Just mention the word vegan or vegetarian and the insults fly. Vegetabilists, plant nazis, salad munchers, eco-warriors, hippy dippy morons, bunny huggers. hese from the meatarians - is that an insult or a proudly worn moniker? Carnivores versus Vegans. Light the blue touchpaper. You could start a riot! Why such outrage?
Traditional farms are arranged to suit the animals. Now animals are selectively bred to suit intensive production. They must grow large as quickly as possible and be as productive as possible. Sows have litters of up to 15 piglets even though they have only 12 teats. Hens lay up to 300 eggs a year - 30 is a natural number.
In the countryside the fields burgeon with pasture and crops. But where are the animals? See the industrial-sized buildings in this agricultural landscape? The lack of life on the outside belies the fact that inside are living beings, crammed together in vast numbers, fed and watered by automation. For them - unlike the fields outside - there is nothing natural.

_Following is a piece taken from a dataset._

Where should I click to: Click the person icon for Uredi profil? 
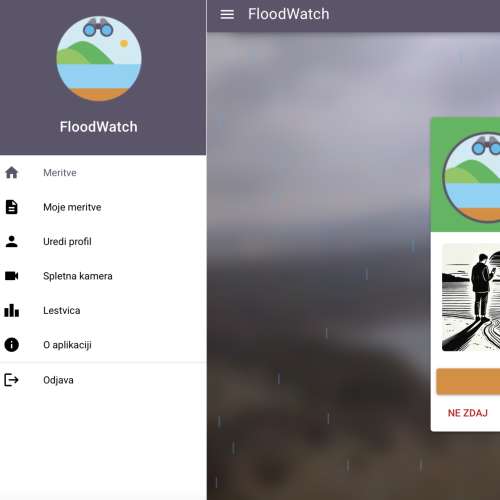12,241
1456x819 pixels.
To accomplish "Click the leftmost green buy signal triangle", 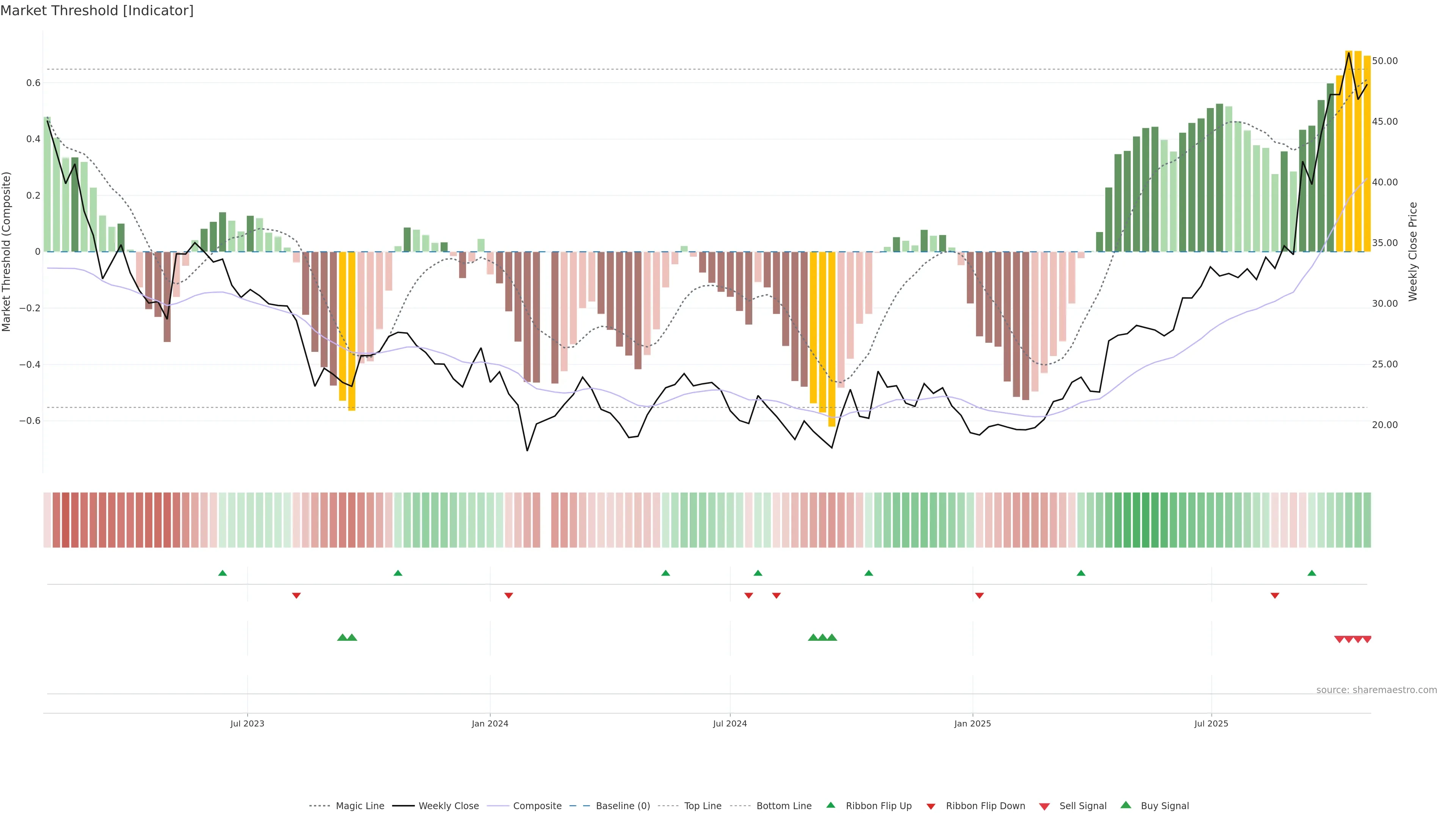I will (342, 637).
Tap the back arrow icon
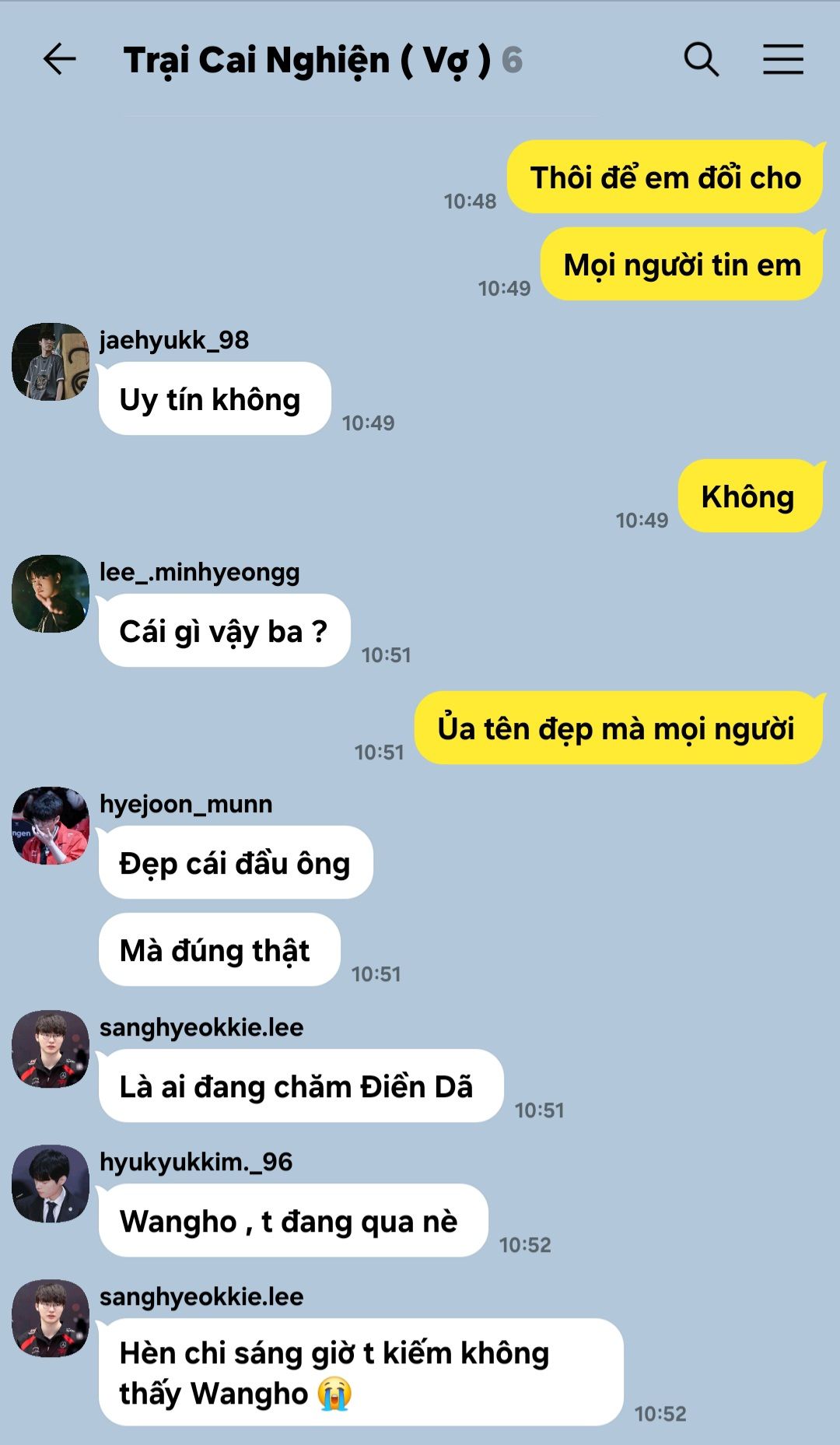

As a species we have so much to answer for in the way we treat animals, but the largest single cause of animal suffering must be the way we factory farm, transport and slaughter billions of animals around the globe - year after year. I find it hard to understand how anyone can countenance keeping hens in cages or pregnant sows in narrow stalls, unable to turn round. Thankfully more and more people are rejecting the products from animals kept in these grossly unjust ways. The free range market is growing fast.